The thing is, Google Reader could work with any website that could publish an RSS feed. You didn’t need to request permission or register your feed with Google. You put an RSS feed on the open web, and Google could use it just like anyone else.
That also meant it could interoperate with other social networks. At the time, Facebook, Twitter, and Instagram put out RSS feeds that would allow you to follow and share their public content from your Google Reader. Imagine not having to sign up for a social network to follow your friends there! That’s the web we lost.
Which brings us to ActivityPub.
Mastodon is to ActivityPub what Google Reader is to RSS. Google Reader wasn’t the only RSS reader, but at its height it was the biggest. Mastodon isn’t the only ActivityPub application, but it is the biggest. As an added benefit, Mastodon both produces and consumes ActivityPub, which would be like if Google Reader were also blogging software or if WordPress shipped with a built-in RSS reader.
ActivityPub is how Mastodon nodes tell each other about things like follows, new posts, and replies. But other things can run ActivityPub. There’s a FOSS Instagram-ish app called Pixelfed that speaks ActivityPub. My Mastodon account can follow your Pixelfed feed, and I don’t need a Pixelfed account or a separate app. I can follow your PeerTube channel from my Mastodon account. You can follow my Mastodon account from your PeerTube channel!
Dan Hon wrote about getting news orgs to create Mastodon sites. I replied to say that they didn’t need Mastodon. News sites can implement ActivityPub in their existing CMS and publish straight to the Fediverse! (The Fediverse is a nickname for all the different apps and sites that talk to each other through ActivityPub) My blog publishes straight to the Fediverse! Anything can publish straight to the Fediverse! My WordPress blog publishes an RSS feed and it publishes to the Fediverse. If you are following
@email@example.com on Mastodon or Pixelfed or PeerTube or any ActivityPub site this post popped up in your feed.

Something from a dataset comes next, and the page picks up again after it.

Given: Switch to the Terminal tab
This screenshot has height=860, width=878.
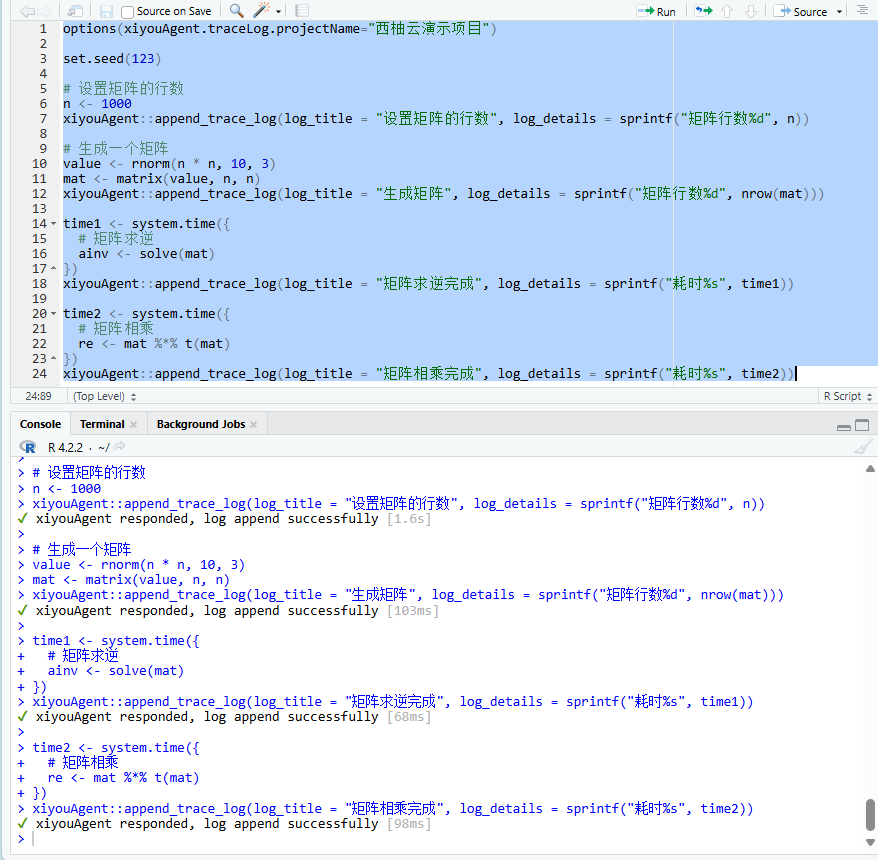Looking at the screenshot, I should click(x=100, y=424).
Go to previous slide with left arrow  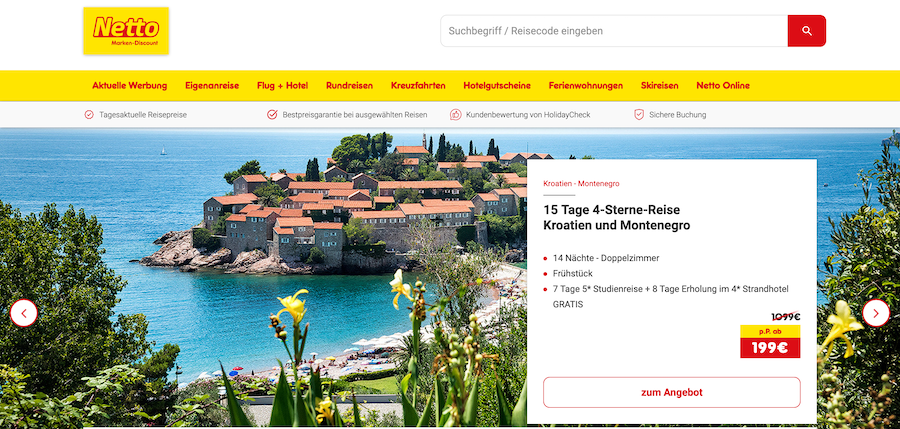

20 years ago we expected sites to have RSS feeds, today we can push for sites to support ActivityPub. Virtually every email newsletter has an RSS feed, there’s no reason for them not to also have ActivityPub too.
I like Mastodon. I’m particularly fond of my instance, but you should find an instance that resonates with you. If you are part of a community, consider starting your own Mastodon instance. The experience on Mastadon is much richer when you can find a cluster of people.
4 responses to “Mastodon is the new Google Reader”
Why use ActivityPub when RSS still exists, and when IndieWeb adds social functionality to traditional, non-ActivityPub blogging?
I’ve struggled to understand IndieWeb, and I know I’m not alone (he did post a follow-up too).
I’ve enjoyed dipping my toes into Mastodon and then using that as a jumping-off-point to explore the larger Fediverse. I also appreciate that ActivityPub couples reading and writing. I’ve always considered it a shame that blogging tools don’t ship with RSS readers built in (like one of the first ones, Radio UserLand, did).
What are you excited about in the IndieWeb world right now?